Task statement:
In your copy, set down the entries exactly and exclude the pictures.
──────── Raw data ────────
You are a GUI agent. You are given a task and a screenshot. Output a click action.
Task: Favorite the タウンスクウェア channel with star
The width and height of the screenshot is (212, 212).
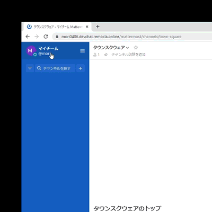tap(136, 48)
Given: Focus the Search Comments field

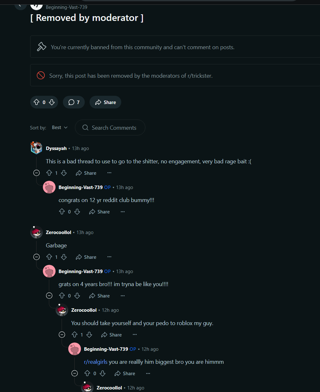Looking at the screenshot, I should (114, 127).
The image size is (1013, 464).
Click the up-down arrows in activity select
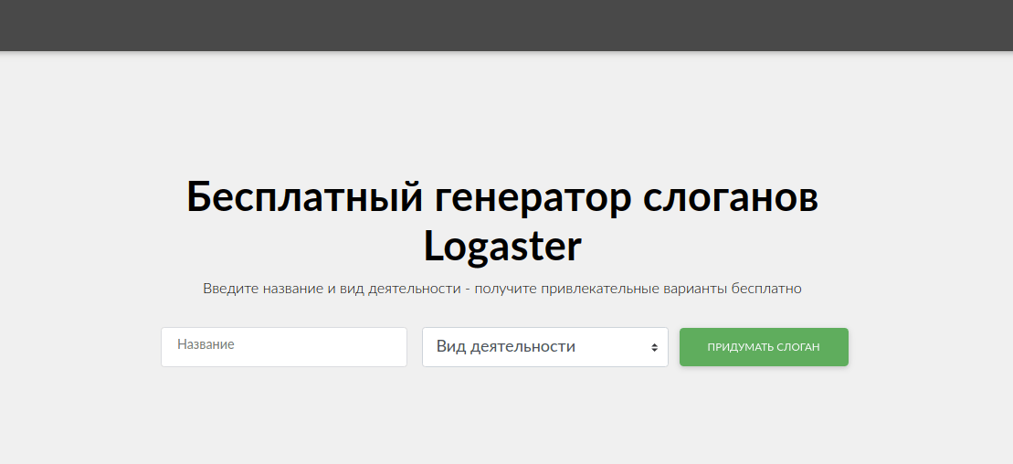pos(654,348)
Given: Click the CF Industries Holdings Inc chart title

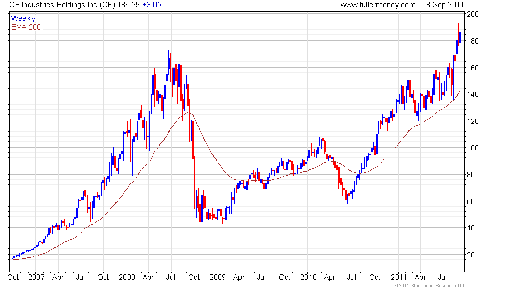Looking at the screenshot, I should pos(62,5).
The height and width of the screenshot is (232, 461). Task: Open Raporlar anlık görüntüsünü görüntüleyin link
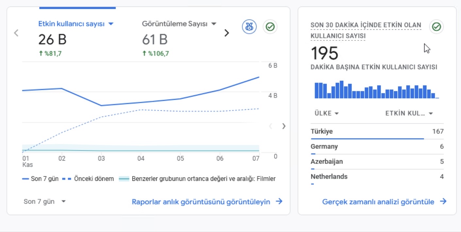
────────
Worked solution:
You are a GUI agent. You are given a task and a screenshot. Output a click action.
Task: Favorite the タウンスクウェア channel with star
The width and height of the screenshot is (212, 212).
tap(136, 48)
Given: Focus the Search Comments field

Looking at the screenshot, I should (114, 127).
The image size is (1013, 464).
Click the up-down arrows in activity select
pos(654,348)
Given: Click the CF Industries Holdings Inc chart title

Looking at the screenshot, I should pos(62,5).
The height and width of the screenshot is (232, 461). Task: Open Raporlar anlık görüntüsünü görüntüleyin link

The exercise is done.